start Excerpt provided

[EM] Voter Space Borda (VSB)

Forest Simmons fsimmons at pcc.edu
Mon Feb 2 14:17:02 PST 2004


If you just want to know the method, skip the next three paragraphs, and
begin at "METHOD."

Working with Joe Weinstein's weighted median idea has brought me around
again to Richard's issue space idea.

Richard says that if candidates were uniformly distributed among the
voters, then Copeland and Borda would give excellent answers. He then
suggests filling in the gaps between real candidates with virtual
candidates, calculating the Copeland or Borda scores, and then taking the
real candidate with the highest score.

Playing around with Joe's idea has made me realize that the best way to
get the virtual candidates uniformly distributed among the voters is to
make all of the voters into virtual candidates.

METHOD:

Step 1.  Use each ballot to rank the voters; the more their ballot agrees
with yours, the higher you rank them. There are various ways to do this,
but I suggest incorporating the following condition:

Condition A. If your ballot shows a preference of candidate X over
cadidate Y, then you should rank all voters that profess X as a unique
favorite above all voters whose ballots show Y as a unique favorite.

Step 2.  The ballot of the voter with the highest average rank is used to
pick the winner of the election.

[End of Method Description.]

Remarks:

If issue space is one dimensional, and the voter rankings reflect this,
then it is very likely that the "voter with the highest average rank" in
step 2 above will be located at the "voter median" position in issue
space, and therefore the method winner will be the "voter median
candidate," i.e. the Condorcet Winner.

end Excerpt provided
start Collected material

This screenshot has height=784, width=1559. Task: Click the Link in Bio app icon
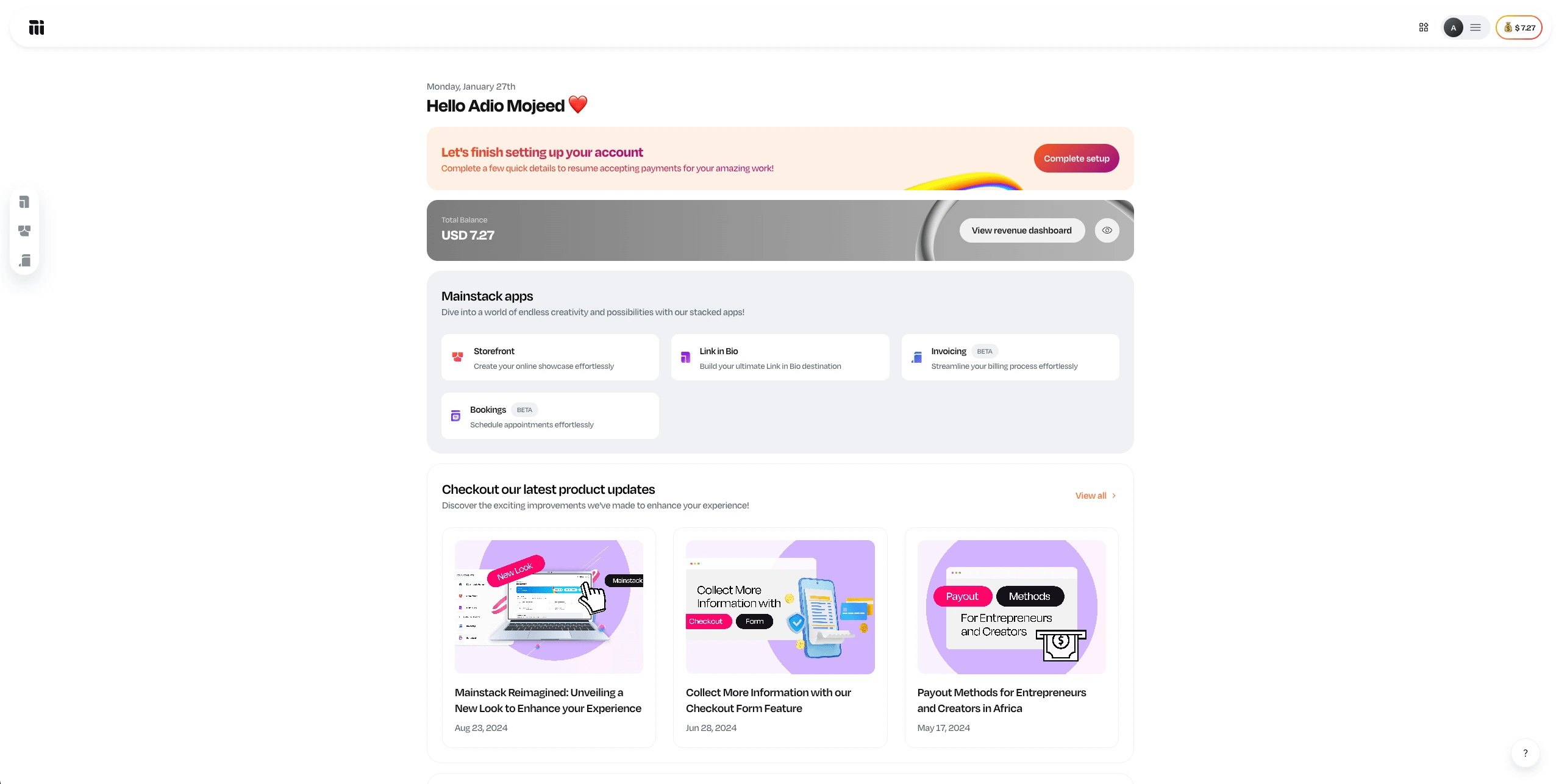coord(686,357)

end Collected material

#### Exercises to complete
- a) Copy the passage in the Voter Space Borda post between "Playing around with" and "into virtual candidates.", inclusive.
- b) According to the Voter Space Borda post, whose ballot is used in Step 2 to pick the election winner?
The lines are separate material and have nothing to do with the Voter Space Borda post.

#### Expected answers
- a)
Playing around with Joe's idea has made me realize that the best way to
get the virtual candidates uniformly distributed among the voters is to
make all of the voters into virtual candidates.

- b) The ballot of the voter with the highest average rank.